## Document text
-------------------------
I had just arrived home from a business trip and pulled up into the driveway. My wife was waiting in the carport outside, when just as I opened my car door my oldest daughter came running . . . with fear on her face. "Mom! Come quick!" My wife went inside and I just let her go handle it as I grabbed my stuff from the car and headed into the house. I could hear some whimpering from the back of the house, and so I followed the sounds.
In the bathroom my wife was pressing a wet wash cloth on the mouth of my youngest daughter while the oldest just stood there looking pale and worried. Whatever had happened, blood was definitely involved, and the oldest was obviously feeling guilty and responsible. Shaking off the exhaustion from hours of travel, I asked calmly, "What happened?"
What ensued was an animated and worried explanation by my oldest daughter of how she accidentally slammed the door to the bathroom into the face of her younger sister who was busy being nosey while my oldest was trying to get some privacy. "Tell her you're sorry." My oldest apologized. "Guess you will leave her alone when she needs to use the bathroom from now on won't you?" My youngest nodded.
-------------------------
## Provided material
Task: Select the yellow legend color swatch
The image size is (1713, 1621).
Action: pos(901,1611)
-------------------------
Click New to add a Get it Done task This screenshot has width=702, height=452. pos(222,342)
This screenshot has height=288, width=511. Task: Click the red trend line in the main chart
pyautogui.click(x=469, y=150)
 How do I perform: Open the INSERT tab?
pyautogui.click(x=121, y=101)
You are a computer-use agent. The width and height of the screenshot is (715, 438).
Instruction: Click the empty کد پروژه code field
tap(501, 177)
-------------------------
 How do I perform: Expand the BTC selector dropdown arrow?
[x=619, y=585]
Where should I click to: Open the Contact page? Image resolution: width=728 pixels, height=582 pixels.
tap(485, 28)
-------------------------
## Given task 1
In the story about the bathroom door accident, what was the wife pressing on the youngest daughter's mouth?
## Given task 2
Write the next part of the story about the bathroom door accident, picking up right after its final sentence.

## Output 1
A wet wash cloth.

## Output 2
I hugged my oldest, telling her that everything will be fine, and that she was not in trouble. I believed her when she told her story, not so much because she is not capable of lying, but that she has a home-grown fear of the consequences of lying that far outweigh any fear of discipline for whatever she has done. I then went to my youngest, picked her up, and just hugged her, too.
Within 30 minutes, it was as if the incident had never happened, and life restarted in our house with our little family. Thing is, such small emergencies are much bigger than most men realize. If I had over-reacted, I very well could have wounded the spirit of my oldest. Ignore it completely, and the youngest would be left to wonder if she mattered at all. I'm not saying I handled the situation perfectly, or even the best way possible, but I handled it keeping both of my daughters in mind.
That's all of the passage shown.